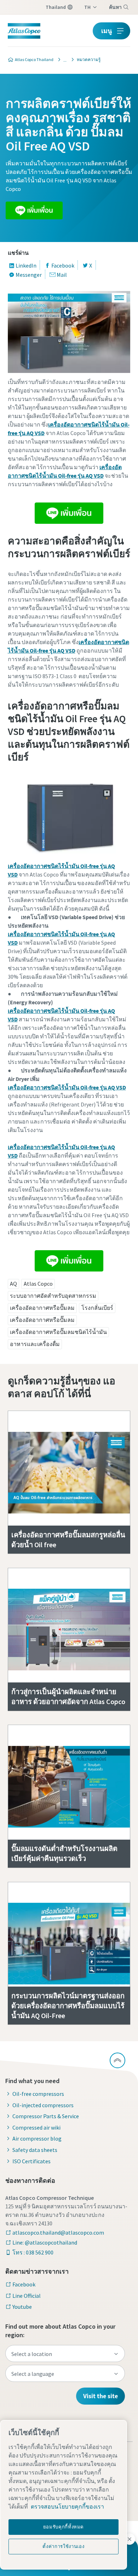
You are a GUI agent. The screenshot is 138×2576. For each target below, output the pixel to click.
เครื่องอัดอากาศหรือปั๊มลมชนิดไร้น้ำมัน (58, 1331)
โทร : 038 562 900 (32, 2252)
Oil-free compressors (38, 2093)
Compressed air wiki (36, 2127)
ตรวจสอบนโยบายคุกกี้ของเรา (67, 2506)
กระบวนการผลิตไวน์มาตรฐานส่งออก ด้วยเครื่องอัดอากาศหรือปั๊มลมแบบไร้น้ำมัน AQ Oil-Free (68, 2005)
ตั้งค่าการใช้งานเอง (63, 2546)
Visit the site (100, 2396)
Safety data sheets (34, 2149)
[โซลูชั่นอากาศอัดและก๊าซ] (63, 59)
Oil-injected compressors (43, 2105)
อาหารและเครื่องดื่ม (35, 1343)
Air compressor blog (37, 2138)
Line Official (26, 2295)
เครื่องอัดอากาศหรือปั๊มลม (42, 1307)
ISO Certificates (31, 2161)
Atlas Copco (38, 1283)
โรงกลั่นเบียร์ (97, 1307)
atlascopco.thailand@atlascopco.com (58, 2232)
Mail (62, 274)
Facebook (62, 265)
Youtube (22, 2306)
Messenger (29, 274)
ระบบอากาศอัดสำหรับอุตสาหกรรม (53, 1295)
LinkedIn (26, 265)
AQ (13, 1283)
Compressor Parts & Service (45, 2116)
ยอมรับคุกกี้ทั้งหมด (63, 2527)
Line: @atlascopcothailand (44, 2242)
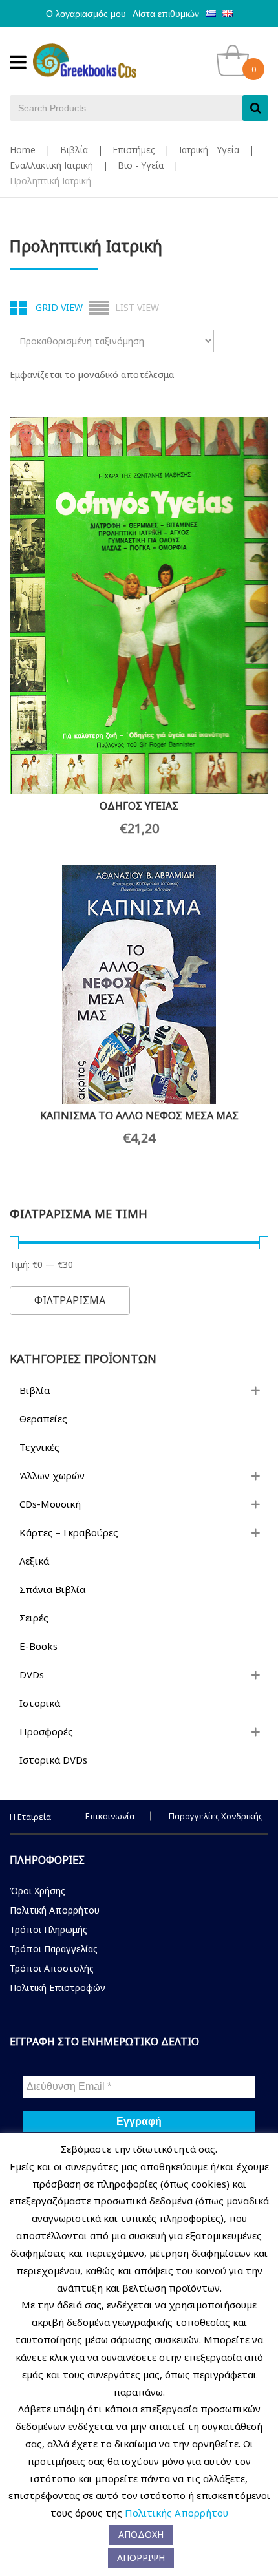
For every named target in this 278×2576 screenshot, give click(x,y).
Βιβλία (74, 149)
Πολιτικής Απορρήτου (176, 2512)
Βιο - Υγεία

= WHAT THIS TASK INVOLVES =
Begin with the line that has "[โซลูชั่นอากาศอัดและก๊าซ] (63, 59)" in the listing above and end after the line that has "Compressor Parts & Service (45, 2116)"; output those lines exactly.

= REPLY TO THE TASK =
[โซลูชั่นอากาศอัดและก๊าซ] (63, 59)
Oil-injected compressors (43, 2105)
อาหารและเครื่องดื่ม (35, 1343)
Air compressor blog (37, 2138)
Line Official (26, 2295)
เครื่องอัดอากาศหรือปั๊มลม (42, 1307)
ISO Certificates (31, 2161)
Atlas Copco (38, 1283)
โรงกลั่นเบียร์ (97, 1307)
atlascopco.thailand@atlascopco.com (58, 2232)
Mail (62, 274)
Facebook (62, 265)
Youtube (22, 2306)
Messenger (29, 274)
ระบบอากาศอัดสำหรับอุตสาหกรรม (53, 1295)
LinkedIn (26, 265)
AQ (13, 1283)
Compressor Parts & Service (45, 2116)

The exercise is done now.